On This Day In 2011: Return Of The King As Kenny Dalglish Receives Second Liverpool Coronation

Martin Cloake

8th, January 2016

1 Comment

dalglish-liverpool-2011

With the team floundering, morale low and players in revolt, Liverpool decided to sack manager Roy Hodgson on 8th January 2011 and turn once again to club legend Kenny Dalglish.

Dalglish had been one of the finest creative forwards in the game for Liverpool between 1977 and 1990, and served as player manager for the last five years of that spell.

He’d spent one more season as full-time gaffer, but stepped down citing stress in February 1991.

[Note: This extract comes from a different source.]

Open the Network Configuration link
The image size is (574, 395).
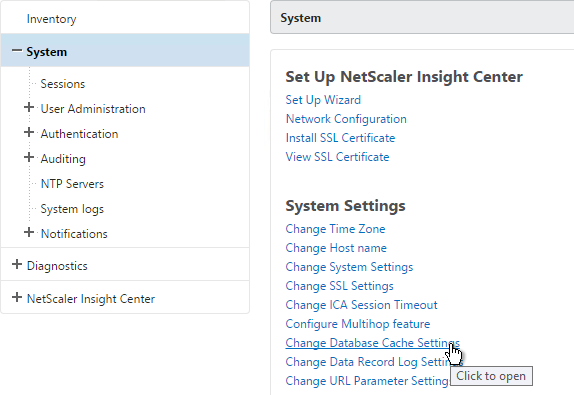click(x=346, y=119)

Dalglish had also made sure the club was represented at every one of the funerals of the fans who died at Hillsborough, attending many himself. That had added to his standing with the club’s fans, but also added to the enormous weight he was carrying on his shoulders.

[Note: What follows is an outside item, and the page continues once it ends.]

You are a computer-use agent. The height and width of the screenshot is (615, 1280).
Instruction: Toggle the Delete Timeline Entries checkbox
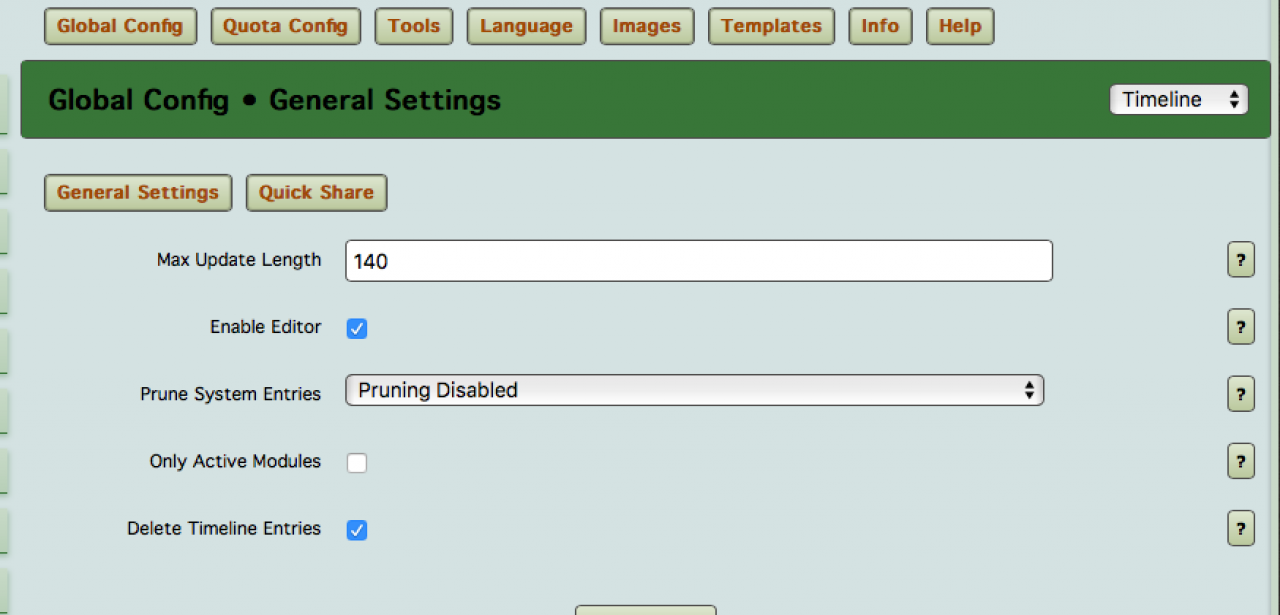[x=357, y=529]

However, it wasn’t long before Dalglish began regretting his decision to quit, craving the Anfield circus again despite taking Blackburn Rovers to the Premier League title in 1995 and taking both the Newcastle and Celtic gigs in the interim.

By 2009, he was back at Liverpool working with the youth academy, then helped the club target and appoint Hodgson (but only after putting himself forward for the vacancy and being rejected) after the sacking of Rafa Benitez at the end of the 2009/2010 season.

That didn’t work out, and the club turned once more to their in-house living legend in 2011.

The following year he took Andy Carroll to a Boyzone concert the Reds to League Cup victory in a dramatic game against Cardiff, but form in the league did not improve and, just months later, King Kenny was dethroned.

The club said: “We need to make a change”. Four years on, that change is still being made.